Ternyata laki-laki tadi adalah Jack, mereka berdua sangat terkejut.
"HEI..!! Apa yang kau lakukan disini dasar landak m***m?!" Latina pergi kepojok kolam sambil menutupi badannya dengan handuk.
"Oi..!! kenapa kau bertanya, seharusnya aku yang menanyakan hal itu!" Jack ikut pergi kepojok kolam yang berlawanan dengan Latina.
"Jangan menyangkal! Ini kan pemandian wanita, kau sengaja kan masuk kesini! Aku.. aku akan membunuhmu sialan..!!" Latina mulai menggunakan aliran energi kearah Jack.
"Oi.. jangan lakukan itu! Semua orang akan datang kemari jika terjadi sesuatu." Teriak Jack.
"A-.. ku, tidak PEDULI...!!"
Blarr...!!
Latina menghancurkan kolamnya, air yang terhenbus membuat tempat itu menjadi hujan untuk sesaat.
"Huf huf.. nyawaku selamat!"
"Aku pasti akan membalasnya. Kurangajar, kenapa istirahatku terganggu oleh putri gila itu." Jack berhasil menahan serangan Latina menggunakan kedua tangannya, namun. Salah satu lengannya patah karena tidak kuat menahan amarah Latina.
"Hemp! awas saja, jika aku bertemu dengannya lagi. Aku pasti akan membuatnya menyesal karena telah masuk kedalam pemandian wanita, kurang ajar...! Bisa-bisanya dia masuk! Untung saja dia tidak sempat melihat badanku." Latina kembali mengenakan pakaiannya.
Tep-tep...
"Tunggu." Latina melirik ke papan nama tempat pemandian air panas tadi, dan ternyata tempat pemandian tadi adalah pemandian untuk laki-laki.
"APA..?!"
"Ba-bagaimana ini bisa terjadi? Kenapa aku masuk kedalam?" Para penduduk yang lewat menahan tawa mereka.

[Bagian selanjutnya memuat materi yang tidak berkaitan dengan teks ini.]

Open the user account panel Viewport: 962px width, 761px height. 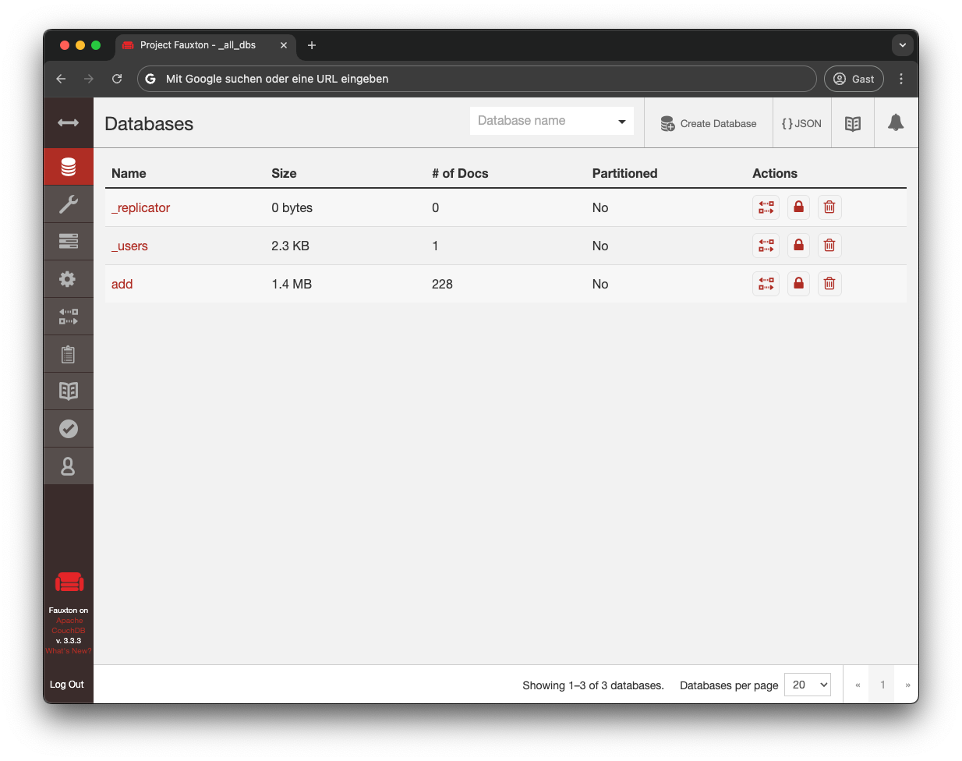pos(69,465)
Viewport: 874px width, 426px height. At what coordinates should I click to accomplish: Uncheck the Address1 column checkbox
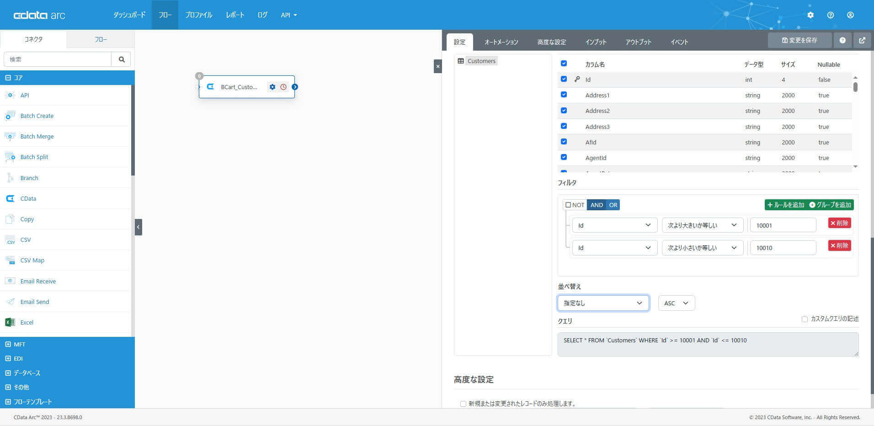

"Ah...! Ini semua pasti karena aku terus berpikir tentang Hazin, ayolah Latina! Jadilah dirimu yang normal, Hazin memang terlihat baik, tapi.. sikapnya selalu membuatku ingin berkata-kata."
"Huf.. membuatku frustasi saja." Latina terbang kembali kearah kastel.